[Collected data]
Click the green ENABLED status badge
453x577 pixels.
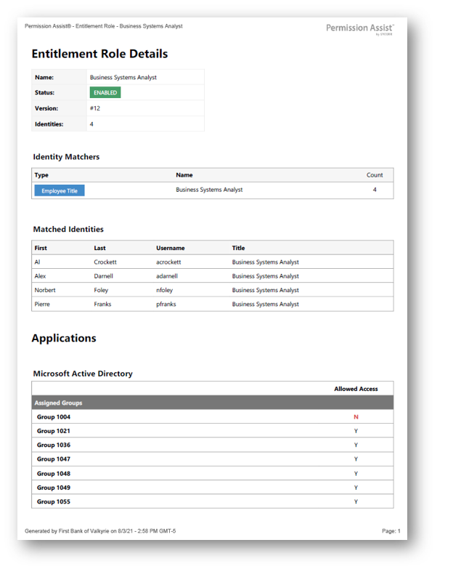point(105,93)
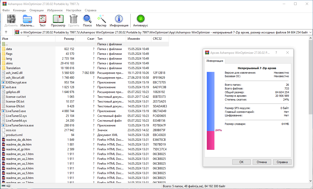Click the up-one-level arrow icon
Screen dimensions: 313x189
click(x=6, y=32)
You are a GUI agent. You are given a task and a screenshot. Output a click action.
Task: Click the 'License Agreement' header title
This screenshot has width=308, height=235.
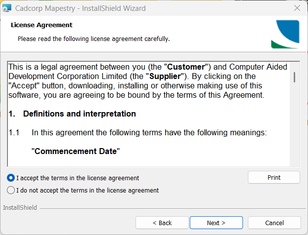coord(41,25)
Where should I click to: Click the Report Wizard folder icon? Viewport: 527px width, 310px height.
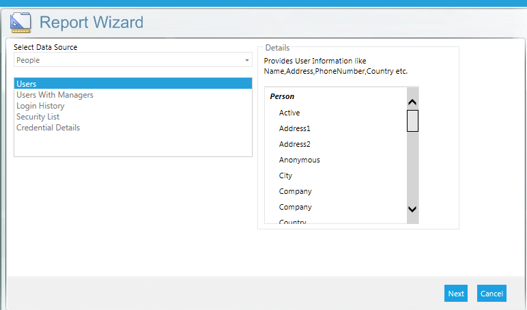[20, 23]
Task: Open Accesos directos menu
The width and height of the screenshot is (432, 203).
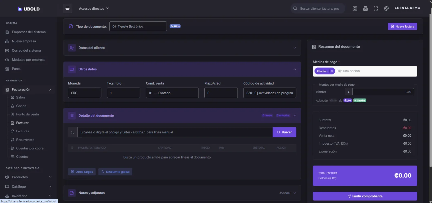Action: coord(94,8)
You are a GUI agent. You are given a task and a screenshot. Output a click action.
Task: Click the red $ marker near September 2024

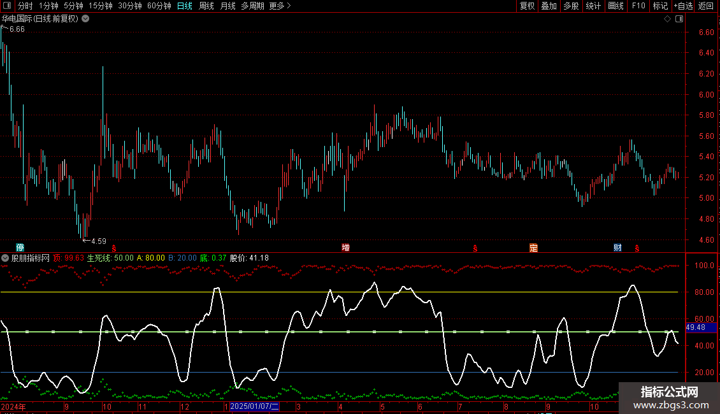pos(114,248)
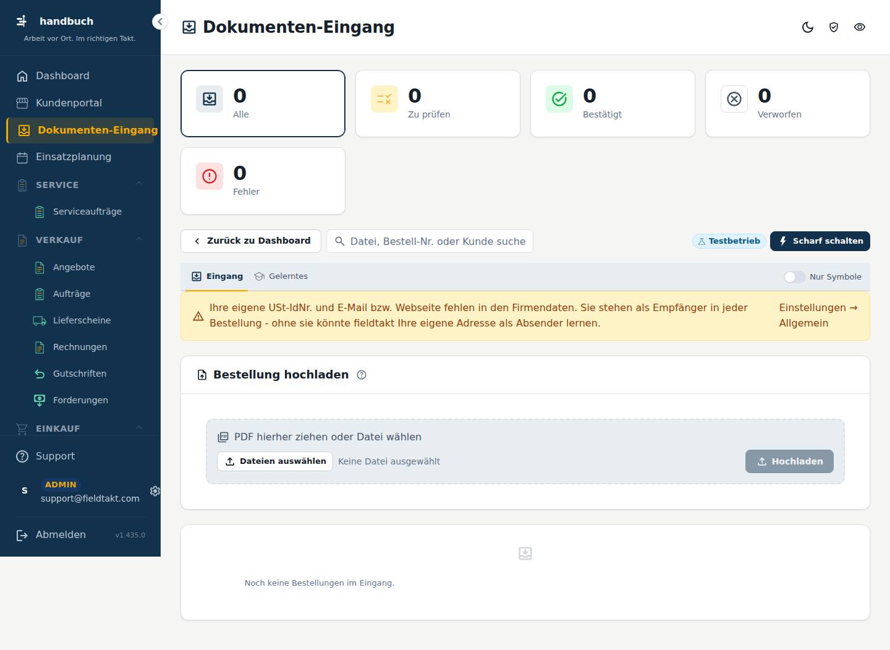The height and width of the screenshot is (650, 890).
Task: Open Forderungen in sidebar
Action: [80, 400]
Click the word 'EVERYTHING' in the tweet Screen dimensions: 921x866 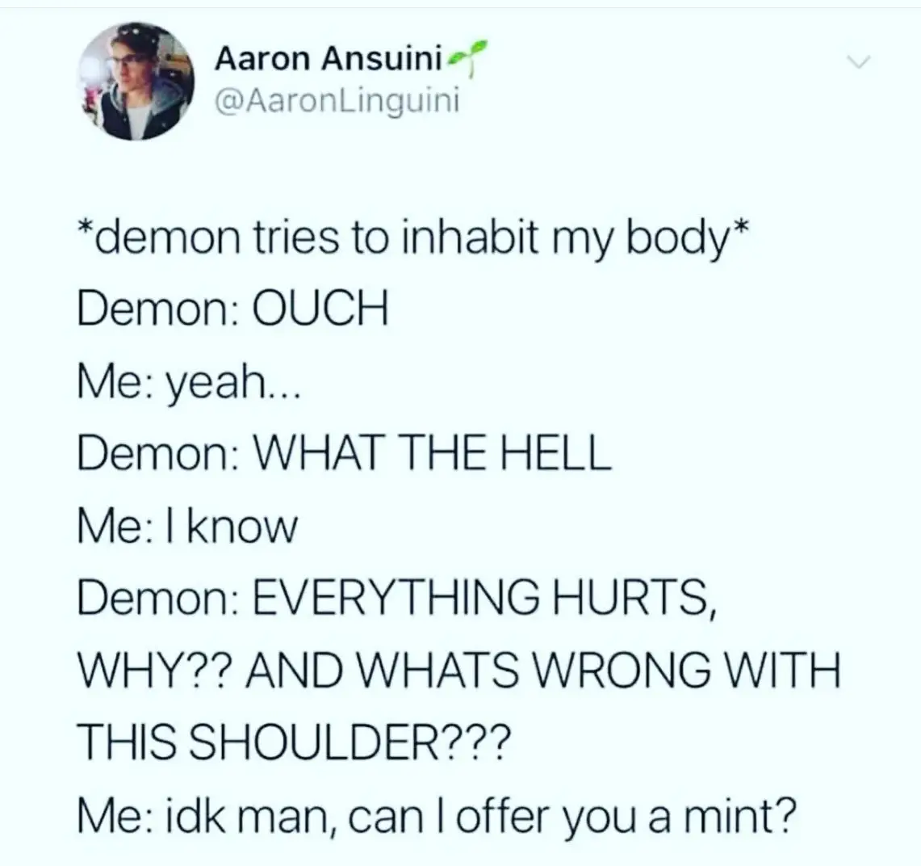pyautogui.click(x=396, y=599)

§ **AIM OF THE EXERCISE**
Reproduce only the lines of the records from the start up to and including the line that holds "Task: Open Accesos directos menu"; do not carry over any picture.

§ **RESPONSE BELOW**
Click the green ENABLED status badge
453x577 pixels.
point(105,93)
Click the up-one-level arrow icon
Screen dimensions: 313x189
click(x=6, y=32)
You are a GUI agent. You are given a task and a screenshot. Output a click action.
Task: Click the 'License Agreement' header title
This screenshot has width=308, height=235.
coord(41,25)
Where should I click to: Click the Report Wizard folder icon? Viewport: 527px width, 310px height.
[20, 23]
Task: Open Accesos directos menu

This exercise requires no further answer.